From Wente's Desk logo

In my role as President, no two days of the week are the same. Each day is like a puzzle, made up of unique pieces that include meetings; campus events; travel to meet with fellow leaders, alumni or parents; committee convenings … the list goes on!  

It would be easy to let the momentum of these obligations carry me through each semester with little pause. But over my many years as a leader, I have learned that creating intentional time for connection with the university’s most important asset — its people – is absolutely critical to leading well. No university leader can be successful (in my opinion) without regular, direct and open opportunities to hear from faculty, staff, and students. 

Purposefully finding meaningful connection points creates important feedback loops for me. For example, I established a distinct set of pieces that are part of every scheduling puzzle: Wednesdays with Wente, a monthly lunch I host with faculty and staff guests from all across our campuses; Gold and Black Chats, unscripted pop-up conversations on location around campus with students that I co-host with Dr. Shea Kidd Brown; and this year, Walk with Wente, a series of longer conversations with faculty about their teaching and scholarship. These pieces of my monthly puzzle give me the chance to connect with our community in a personal way and to hear about everyone’s experiences at Wake Forest. 

I have learned so much from these conversations. Here is just a sampling of what you have taught me: 

About the Centrality of the Teacher-Scholar Model: Wake Forest’s commitment to excellent teaching, and the belief that scholarship truly enhances it, was something that immediately attracted me to Wake Forest. So many people from across all parts of the University talked about how critical the teacher-scholar model is to Wake Forest’s identity during our Strategic Framework process. At Wednesdays with Wente lunches, this hallmark of our identity is brought to life over and over again in the stories of our faculty and their commitment to it, and the many ways our dedicated staff further enhance our learning environment. As one faculty member shared at our lunch earlier this month, when speaking about the teacher-scholar model, “One informs the other, one inspires the other.” Other faculty have reinforced this on our long walks around Hearn Plaza; that they chose to come to Wake Forest because of this core facet of who we are, and the teacher-scholar model is part of why they stay. 

About Demonstrating Care for Our Community: During both my lunches with staff and faculty and my time with students at Gold and Black Chats, I have also learned firsthand about how Wake Forest nurtures and cares for our people. Students share stories of faculty and staff helping them get the resources they need, not just for their classes but for their mental and physical wellbeing. Faculty and staff, likewise, share how they come to know our students well, including their dreams and ambitions for the future. As one staff member — whose son was also a student at Wake Forest — shared with me this fall, “As I walked this campus, I understood that this was a place my son would be truly known.” Hearing echoes of this care across my first year here led to many conversations with our senior leadership team, and especially Vice President Shea Kidd Brown. Campus Life’s We Are Wake initiative is just one example of how this core lesson about who we are comes to life in the work we do. 

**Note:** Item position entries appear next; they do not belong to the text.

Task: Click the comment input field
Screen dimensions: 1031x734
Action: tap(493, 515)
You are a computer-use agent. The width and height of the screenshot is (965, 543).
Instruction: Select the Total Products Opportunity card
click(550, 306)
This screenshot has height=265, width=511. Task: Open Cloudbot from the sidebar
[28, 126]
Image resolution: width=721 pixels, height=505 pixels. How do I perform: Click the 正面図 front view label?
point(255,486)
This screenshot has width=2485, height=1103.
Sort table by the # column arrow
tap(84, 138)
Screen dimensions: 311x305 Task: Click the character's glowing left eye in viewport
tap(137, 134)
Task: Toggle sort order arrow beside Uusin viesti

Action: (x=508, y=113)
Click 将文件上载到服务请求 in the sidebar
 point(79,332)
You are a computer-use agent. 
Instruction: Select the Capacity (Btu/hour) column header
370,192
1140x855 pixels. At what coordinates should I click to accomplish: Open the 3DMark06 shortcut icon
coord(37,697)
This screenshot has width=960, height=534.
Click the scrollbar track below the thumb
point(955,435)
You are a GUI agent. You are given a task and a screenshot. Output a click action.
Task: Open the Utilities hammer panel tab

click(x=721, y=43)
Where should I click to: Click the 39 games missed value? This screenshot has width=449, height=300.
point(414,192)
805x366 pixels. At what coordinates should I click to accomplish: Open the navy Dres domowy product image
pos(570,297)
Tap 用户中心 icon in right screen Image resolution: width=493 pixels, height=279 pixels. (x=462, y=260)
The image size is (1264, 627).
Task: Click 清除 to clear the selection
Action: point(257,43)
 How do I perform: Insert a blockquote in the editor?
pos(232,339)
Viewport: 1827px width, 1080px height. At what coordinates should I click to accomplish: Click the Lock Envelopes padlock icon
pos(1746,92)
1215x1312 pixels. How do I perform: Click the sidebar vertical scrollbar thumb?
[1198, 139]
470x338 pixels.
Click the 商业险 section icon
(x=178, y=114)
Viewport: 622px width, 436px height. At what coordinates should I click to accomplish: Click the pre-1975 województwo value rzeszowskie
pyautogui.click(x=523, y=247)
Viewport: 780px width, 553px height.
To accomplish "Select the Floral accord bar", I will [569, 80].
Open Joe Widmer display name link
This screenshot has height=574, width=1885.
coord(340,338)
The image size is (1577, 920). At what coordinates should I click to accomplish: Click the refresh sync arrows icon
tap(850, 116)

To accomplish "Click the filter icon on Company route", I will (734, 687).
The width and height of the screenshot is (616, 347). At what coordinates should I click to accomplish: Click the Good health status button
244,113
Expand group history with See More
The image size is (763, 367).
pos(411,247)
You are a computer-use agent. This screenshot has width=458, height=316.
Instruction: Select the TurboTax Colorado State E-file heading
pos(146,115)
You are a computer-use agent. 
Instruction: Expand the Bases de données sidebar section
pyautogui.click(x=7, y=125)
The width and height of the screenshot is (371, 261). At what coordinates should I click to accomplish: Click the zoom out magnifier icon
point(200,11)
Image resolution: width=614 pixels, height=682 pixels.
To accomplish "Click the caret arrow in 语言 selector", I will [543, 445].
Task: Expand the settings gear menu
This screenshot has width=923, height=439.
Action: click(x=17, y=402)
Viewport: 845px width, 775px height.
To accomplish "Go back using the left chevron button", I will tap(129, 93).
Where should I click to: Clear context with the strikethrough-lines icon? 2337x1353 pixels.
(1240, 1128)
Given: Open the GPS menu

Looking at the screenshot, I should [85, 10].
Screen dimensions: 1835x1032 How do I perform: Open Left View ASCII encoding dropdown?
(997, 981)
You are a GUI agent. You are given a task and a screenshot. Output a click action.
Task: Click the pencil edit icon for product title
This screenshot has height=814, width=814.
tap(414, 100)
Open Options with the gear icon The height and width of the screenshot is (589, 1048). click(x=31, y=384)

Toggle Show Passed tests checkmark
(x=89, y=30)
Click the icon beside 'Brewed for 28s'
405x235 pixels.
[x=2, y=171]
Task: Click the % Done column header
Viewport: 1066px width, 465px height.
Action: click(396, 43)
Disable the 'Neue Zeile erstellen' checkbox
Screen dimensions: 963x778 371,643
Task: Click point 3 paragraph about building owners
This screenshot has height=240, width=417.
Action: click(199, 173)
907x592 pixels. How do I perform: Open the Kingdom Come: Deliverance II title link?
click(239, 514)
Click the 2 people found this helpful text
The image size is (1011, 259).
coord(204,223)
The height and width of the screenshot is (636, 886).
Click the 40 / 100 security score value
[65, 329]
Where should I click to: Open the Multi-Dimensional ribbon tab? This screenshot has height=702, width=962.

These two important lessons are woven together in the life of our community. As a staff member shared with me during lunch in February: “Wake Forest is ‘high touch’ and creates a profound sense of community that cannot be found elsewhere.” Another attendee added: “Care, compassion and educating the whole person — and having a sense of responsibility for others and the world. That’s what makes Wake Forest so special.” 

As I often tell students, our whole campus is a classroom. Learning is happening everywhere. That’s true for me, too. I’m so grateful for these lessons and others you have taught me by engaging with me this year, and every year. If we haven’t had a chance to meet yet, please join me for a future lunch or chat so I can hear your unique Wake Forest story, too. 

I also hope you will take one lesson from me. Make the time to connect with one another, even when scheduling seems hard. I think you will find, as I do, that you’ll never regret time spent in the company of our caring community — and you will always learn something!